National Language Support Routines

Intel® Fortran provides a complete National Language Support (NLS) library of language-localization routines and multibyte-character routines. You can use these routines to write applications in many different languages.

In many languages, the standard ASCII character set is not enough because it lacks common symbols and punctuation (such as the British pound sign), or because the language uses a non-ASCII script (such as Cyrillic for Russian) or because the language consists of too many characters for each to be represented by a single byte (such as Chinese).
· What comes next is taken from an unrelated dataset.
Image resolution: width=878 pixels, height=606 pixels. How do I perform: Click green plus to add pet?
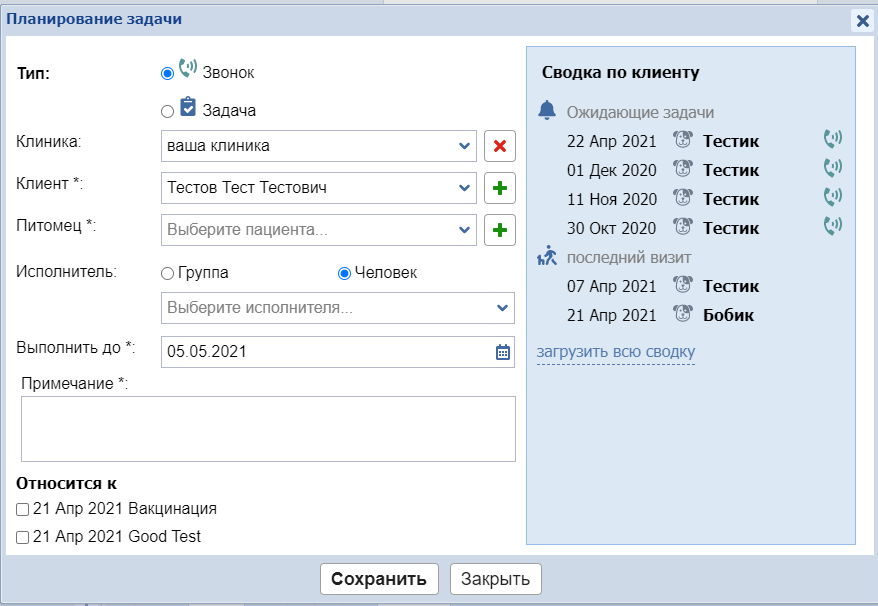pos(500,230)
In the case of many non-ASCII languages, such as Arabic and Russian, an extended single-byte character set is sufficient. You need only change the language locale and codepage, which can be done at a system level or within your program. However, Eastern languages such as Japanese and Chinese use thousands of separate characters that cannot be encoded as single-byte characters. Multibyte characters are needed to represent them.

Character sets are stored in tables called code sets. There are three components of a code set: the locale, which is a language and country (since, for instance, the language Spanish may vary among countries), the codepage, which is a table of characters to make up the computer's alphabet, and the font used to represent the characters on the screen. These three components can be set independently. Each computer running Windows operating systems comes with many code sets built into the system, such as English, Arabic, and Spanish. Multibyte code sets, such as Chinese and Japanese, are not standard but come with special versions of the operating system (for instance, Windows NT-J comes with the Japanese code set).
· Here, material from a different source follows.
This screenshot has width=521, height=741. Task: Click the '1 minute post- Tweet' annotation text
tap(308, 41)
The default code set is obtained from the operating system when a program starts up. When you install your operating system, you should install the system supplied code sets. Thereafter, they are always available. You can switch among them by:

  • Open the Control Panel (available from Settings)

  • Click the Regional Settings icon

  • Choose from the dropdown list of available locales (languages and countries).
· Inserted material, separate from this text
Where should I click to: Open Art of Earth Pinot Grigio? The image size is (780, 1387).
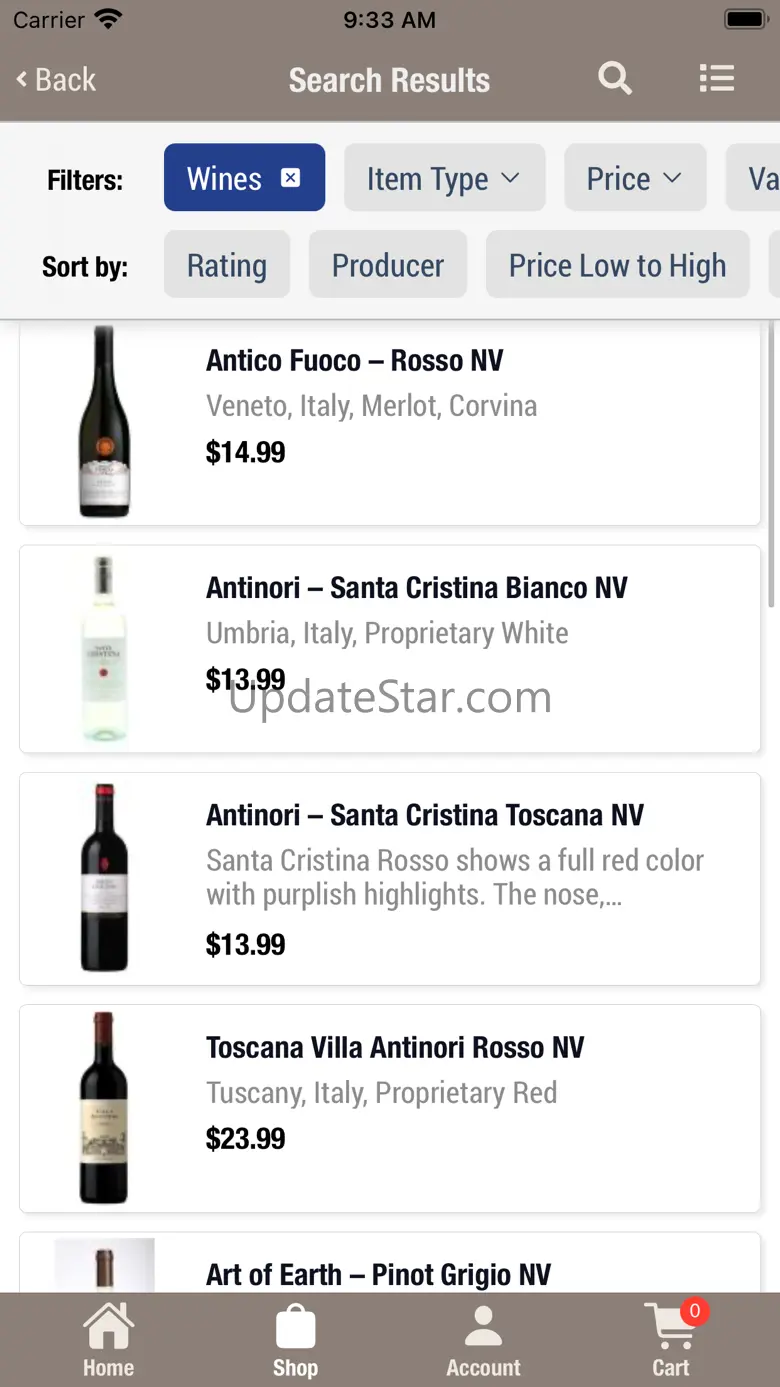coord(378,1274)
When you select a new locale, it becomes the default system locale, and will remain the default locale until you change it. Each locale has a default codepage associated with it, and a default currency, number, and date format.

NOTE:

The default codepage does not change when you select a new locale until you reboot your computer.

You can change the currency, number, and date format in the International dialog box or the Regional Setting dialog box independently of the locale.

The locale determines the character set available to the user. The locale you select becomes the default for the NLS routines described in this section, but the NLS routines allow you to change locales and their parameters from within your programs. These routines are useful for creating original foreign-language programs or different versions of the same program for various international markets. Changes you make to the locale from within a program affect only the program. They do not change the system default settings.

The codepage you select, which can be set independently, controls the multibyte (MB routines) character routines described in this section. Only users with special multibyte-character code sets installed on their computers need to use MB routines. The standard code sets all use single-byte character code sets.

Note that in Intel Fortran source code, multibyte characters can be used only in character strings and source comments. They cannot be used within variable names or statements. Like program changes to the locale, program changes to codepages affect only the program, not the system defaults.

To access the routines, the following statement should be present in any program unit that uses NLS or MB routines:

USE IFNLS

Understand Single and Multibyte Character Sets on Windows

The ASCII character set defines the characters from 0 to 127 and an extended set from 128 to 255. Several alternative single-byte character sets, primarily European, define the characters from 0 to 127 identically to ASCII, but define the characters from 128 to 255 differently. With this extension, 8-bit representation is sufficient for defining the needed characters in most European-derived languages. However, some languages, such as Japanese Kanji, include many more characters than can be represented with a single byte. These languages require multibyte coding.

A multibyte character set consists of both one-byte and two-byte characters. A multibyte-character string can contain a mix of single and double-byte characters. A two-byte character has a lead byte and a trail byte. In a particular multibyte character set, the lead and trail byte values can overlap, and it is then necessary to use the byte's context to determine whether it is a lead or trail byte.